You’ll need to know your daily intake to determine your protein shake limit.
“If you are on the lower end of the recommended protein intake, keeping your protein shake to one a day is probably the best,” Johnson adds. “But if you are on the higher end and looking to put on muscle mass, one to two a day is fine as long as you are consuming the majority of your protein from high-quality foods.”
As you may already know, protein shakes derive from protein powder. According to Gomer, you can consume too much protein powder beyond your daily recommended intake, which can cause some digestive problems.
“Consuming too much protein powder can cause digestive discomfort, including bloating, gas, and constipation,” Gomer says. “There is also an increased risk of dehydration since protein requires water for digestion and the elimination of waste products.
But don’t toss your favorite protein powder in the trash yet. Instead, try to incorporate other protein sources.
“It is ideal to have a variety of proteins in one’s diet,” Gomer adds.
Johnson recommends the following alternative protein sources you can consume alongside your protein shakes:
- Free-range and grass-fed meat and poultry
- Wild Alaskan fish
- Greek yogurt
- Organic eggs
Can You Eat Too Much Protein?
Yep, you can consume too much protein beyond your daily recommended amount. For one, an excess of protein may impose undue burden on the liver, kidney, and bones (5)
As we’ve stated before, everyone’s protein intake can vary—so what seems “too high” for one person may be just enough for someone else. Hyou jowever, consuming more than 2 grams per kilogram of your body weight daily is considered protein overconsumption.
“When consuming too much protein in one sitting, considered over 30-40 grams depending on your body weight, it is stored as fat or used as a much less efficient source of energy,” says Johnson.
If you happen to eat beyond your protein intake, you may experience some unpleasant symptoms.

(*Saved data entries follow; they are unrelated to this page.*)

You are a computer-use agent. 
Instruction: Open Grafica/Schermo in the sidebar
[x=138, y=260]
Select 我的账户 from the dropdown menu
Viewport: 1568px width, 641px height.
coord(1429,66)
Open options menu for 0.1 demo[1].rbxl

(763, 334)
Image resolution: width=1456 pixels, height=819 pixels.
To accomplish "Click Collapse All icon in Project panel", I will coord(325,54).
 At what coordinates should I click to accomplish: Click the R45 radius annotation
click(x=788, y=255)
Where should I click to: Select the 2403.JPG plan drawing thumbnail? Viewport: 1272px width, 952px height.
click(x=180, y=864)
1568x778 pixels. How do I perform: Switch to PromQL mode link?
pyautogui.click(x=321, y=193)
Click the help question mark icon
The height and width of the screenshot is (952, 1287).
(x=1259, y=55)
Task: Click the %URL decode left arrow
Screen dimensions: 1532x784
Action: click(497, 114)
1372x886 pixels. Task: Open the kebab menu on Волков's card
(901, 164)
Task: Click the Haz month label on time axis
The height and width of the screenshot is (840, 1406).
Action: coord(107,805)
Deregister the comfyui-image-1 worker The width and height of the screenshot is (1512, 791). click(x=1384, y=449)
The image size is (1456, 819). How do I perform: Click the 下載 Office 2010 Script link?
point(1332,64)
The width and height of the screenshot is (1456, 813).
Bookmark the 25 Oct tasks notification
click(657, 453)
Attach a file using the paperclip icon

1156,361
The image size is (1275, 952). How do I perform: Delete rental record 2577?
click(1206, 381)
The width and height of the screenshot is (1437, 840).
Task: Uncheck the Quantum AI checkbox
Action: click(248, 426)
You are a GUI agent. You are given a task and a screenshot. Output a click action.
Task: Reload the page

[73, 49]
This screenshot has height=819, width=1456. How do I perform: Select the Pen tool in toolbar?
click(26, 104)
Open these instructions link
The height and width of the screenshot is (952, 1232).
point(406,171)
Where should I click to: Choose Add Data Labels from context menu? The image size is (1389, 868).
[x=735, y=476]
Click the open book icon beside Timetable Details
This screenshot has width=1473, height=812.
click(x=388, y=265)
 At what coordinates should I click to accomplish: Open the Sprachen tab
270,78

“Too much protein in your diet will contribute to short-term effects like weight gain, dehydration, intestinal distress because it takes more energy for your body to metabolize protein; long-term effects include kidney problems and liver dysfunction,” Johnson explains.
Signs You’re Not Getting Enough Protein
Just as there’s a chance of consuming too much protein, you can also eat too little of the nutrient. Protein deficiency, a form of malnutrition, is when you don’t get enough protein in your diet (6).
Like protein overconsumption, your body will alert you of protein deficiency through various signs and symptoms.
According to Johnson, protein deficiency may lead to:
- Brittle hair and nails
- Feeling weak or hungry when appetite is not satisfied
- Weak immune system
- Mood disturbances
- Sleep problems
- Muscle weakness
- Bone fractures
The Bottom Line
We all need protein—but in different amounts based on age, gender, body weight, and goals. While it is a necessary nutrient, be cautious with protein—as with all macronutrients, you eat too little or too much of it, which can lead to some unpleasant symptoms. You can meet your protein goals with protein powder as a supplement, but also include protein-rich foods from natural sources. It’s generally fine to drink one or two protein drinks a day.